HOLIDAY, Fla. — A couple in Holiday, Florida, was unable to turn away when they encountered two homeless children outside their church.
Pastor Ronnie Stewart and his wife Krystal started Refuge Church to help those in the community.
When they saw a boy looking in the church through glass doors, they were shocked.
While working on a project with Metropolitan Ministries to give hot meals to the homeless, they saw the boy and his younger brother in a car seat.
Bay 9 News reported that Mark Purcell, the executive chef at Metropolitan Ministries, saw the boys and their parents first.
“The mother was shy and timid and hiding in the corner," Purcell said.
He invited them to Refuge Church for a hot meal the next day, when the Stewarts saw them.
“We noticed right outside the glass doors that a family with two small children was sitting outside the awning of the church," said Krystal Stewart.

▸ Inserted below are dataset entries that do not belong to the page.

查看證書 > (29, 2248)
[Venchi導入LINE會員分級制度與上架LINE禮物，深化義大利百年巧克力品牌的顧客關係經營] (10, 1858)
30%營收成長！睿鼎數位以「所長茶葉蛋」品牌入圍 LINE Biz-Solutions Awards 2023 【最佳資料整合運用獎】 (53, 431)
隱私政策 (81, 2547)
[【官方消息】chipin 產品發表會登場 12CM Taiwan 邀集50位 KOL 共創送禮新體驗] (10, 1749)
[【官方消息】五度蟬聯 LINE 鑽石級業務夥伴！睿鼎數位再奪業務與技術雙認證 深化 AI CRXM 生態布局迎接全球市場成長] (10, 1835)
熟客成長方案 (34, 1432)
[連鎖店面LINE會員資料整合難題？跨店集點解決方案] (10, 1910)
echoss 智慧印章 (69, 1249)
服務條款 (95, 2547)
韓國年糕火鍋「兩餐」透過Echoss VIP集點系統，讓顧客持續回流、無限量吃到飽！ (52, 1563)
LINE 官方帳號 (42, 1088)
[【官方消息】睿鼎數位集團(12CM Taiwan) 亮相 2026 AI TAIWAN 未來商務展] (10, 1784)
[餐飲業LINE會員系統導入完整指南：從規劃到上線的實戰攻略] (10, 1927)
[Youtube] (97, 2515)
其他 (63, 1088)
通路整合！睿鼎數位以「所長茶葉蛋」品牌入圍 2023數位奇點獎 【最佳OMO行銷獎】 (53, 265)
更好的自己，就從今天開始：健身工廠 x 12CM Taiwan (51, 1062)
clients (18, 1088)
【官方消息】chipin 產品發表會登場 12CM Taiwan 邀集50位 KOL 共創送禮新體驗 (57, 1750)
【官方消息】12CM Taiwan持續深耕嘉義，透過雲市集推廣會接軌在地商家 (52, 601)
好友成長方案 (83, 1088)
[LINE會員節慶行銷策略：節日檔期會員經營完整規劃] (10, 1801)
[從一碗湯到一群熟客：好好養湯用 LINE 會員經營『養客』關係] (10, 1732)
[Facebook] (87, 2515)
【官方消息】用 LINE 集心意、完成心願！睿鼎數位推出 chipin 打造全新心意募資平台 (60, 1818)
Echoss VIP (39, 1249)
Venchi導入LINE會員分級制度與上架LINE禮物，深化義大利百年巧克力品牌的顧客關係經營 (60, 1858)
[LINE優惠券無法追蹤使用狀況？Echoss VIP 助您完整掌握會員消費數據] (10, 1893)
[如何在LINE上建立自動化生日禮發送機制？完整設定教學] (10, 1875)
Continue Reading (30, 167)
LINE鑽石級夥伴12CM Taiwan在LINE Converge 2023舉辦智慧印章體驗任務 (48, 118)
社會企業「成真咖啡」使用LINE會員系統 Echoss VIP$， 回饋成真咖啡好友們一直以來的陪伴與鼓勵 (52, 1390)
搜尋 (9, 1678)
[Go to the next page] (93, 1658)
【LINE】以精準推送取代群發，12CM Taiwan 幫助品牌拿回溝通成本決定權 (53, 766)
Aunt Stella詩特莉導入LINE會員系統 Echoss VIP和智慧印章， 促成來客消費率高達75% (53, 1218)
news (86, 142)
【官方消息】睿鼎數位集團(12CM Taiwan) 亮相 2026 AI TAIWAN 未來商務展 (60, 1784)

After encountering the family multiple times, the Stewarts offered to take the children in one cold night to clean them up, and the parents obliged.
"They were covered in bug bites, head to toe. They were so filthy that we actually had to bathe and drain and bathe again, two different times," Krystal Stewart told WITI. "The toddler who did have shoes on didn't have any socks on. When we took his shoes off, the little skin on the top of his feet actually came off."
The couple wanted to work with the parents to get them into housing too, but they rejected the offer.
"Because of their lifestyle of substance abuse and drugs, they wanted to live out with their homeless population," Krystal Stewart said.
After a while, a social worker met with the parents and they asked the Stewarts if they could take in their children.
For five months, the boys stayed with the Stewarts.
In March, the parents asked the Stewarts if they could adopt their children.
The boys, which Today.com reported are ages 2 and 11 months, are now part of the family, and have three siblings: Ronnie, 15, Riley, 13, and Selah, 8.
The couple set up a GoFundMe page to help with legal costs and the process of finalizing the adoption of the two boys.
Donors have raised over $22,000, surpassing its $10,000 goal.